J'en suis ravi pour l'auteur mais en quoi était-il le plus beau ?
Je ne pourrais pas voir une petite photo S.V.P. (pas une vignette de 5 cm sur 5). Ne serait-ce que pour partager
l'émotion de l'auteur ou, plus simplement, pour voir à quoi ressemble cette espèce que je n'ai jamais vue.
Je dois confesser que je n'ai pas beaucoup appris à la lecture de ces dizaines (?) de "reportages". Vous avouerez
que c'est un comble quand ces récits sont publiés par des Sociétés botaniques à destination de leurs membres.
C'est en pensant surtout aux visites de régions lointaines que j'ai écrit cette critique qui s'applique néanmoins aux
visites de jardins européens mais dans une moindre mesure et pour des raisons faciles à comprendre.
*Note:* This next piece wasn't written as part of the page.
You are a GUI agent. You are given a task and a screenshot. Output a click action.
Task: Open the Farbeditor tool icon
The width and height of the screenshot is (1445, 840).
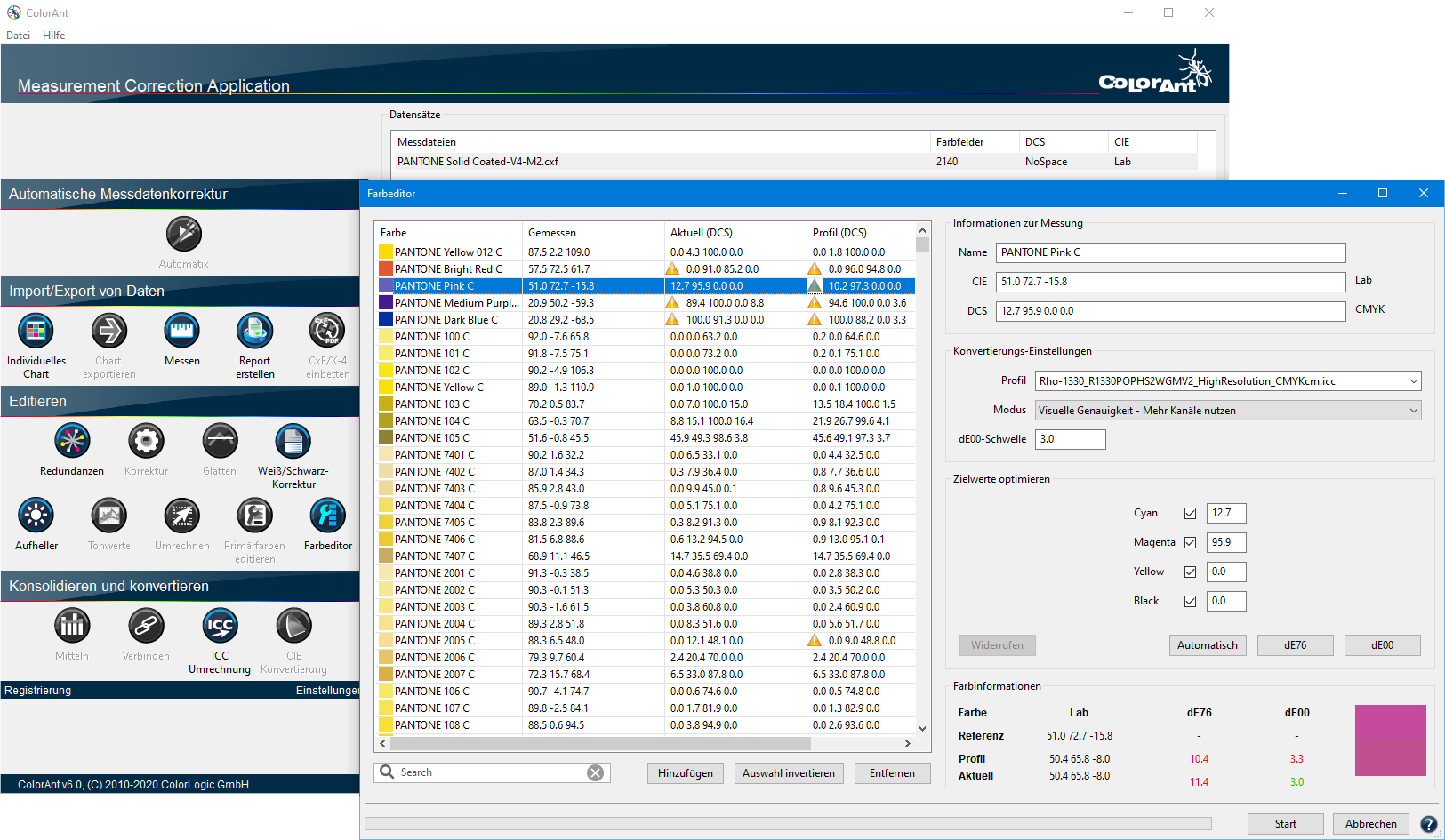pyautogui.click(x=327, y=516)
Le nombre de pellicules à emporter, leur volume et le prix de leur développement pouvait être une limitation en
argentique, ce n'est plus le cas en numérique : usons et abusons donc des photos et ce pour le plus grand plaisir
du lecteur qui veut tout savoir du rhododendron. Ce devrait être lui la vedette, mais trop souvent l'ego du
narrateur a tendance à inverser les rôles.
C'est étonnant comme il sait si bien parler de lui, de son "trek" et si mal du rhododendron.
P.S. L'article publié dans le dernier Journal de l'A.R.S. (été 2013) est le pire exemple depuis longtemps de ce que
je déplore : 80% du texte sont consacrés au récit du voyage, 20% aux noms de rhododendrons à l'état brut,
comprenez sans AUCUNE description, douze photos au total dont deux photos de fleurs de rhododendron, une
de feuillage mais deux photos de l'auteur.
Il est temps de quitter ce schéma, ce moule, tournons la page.
Entrons dans l'ère du numérique et du règne de l'image !!!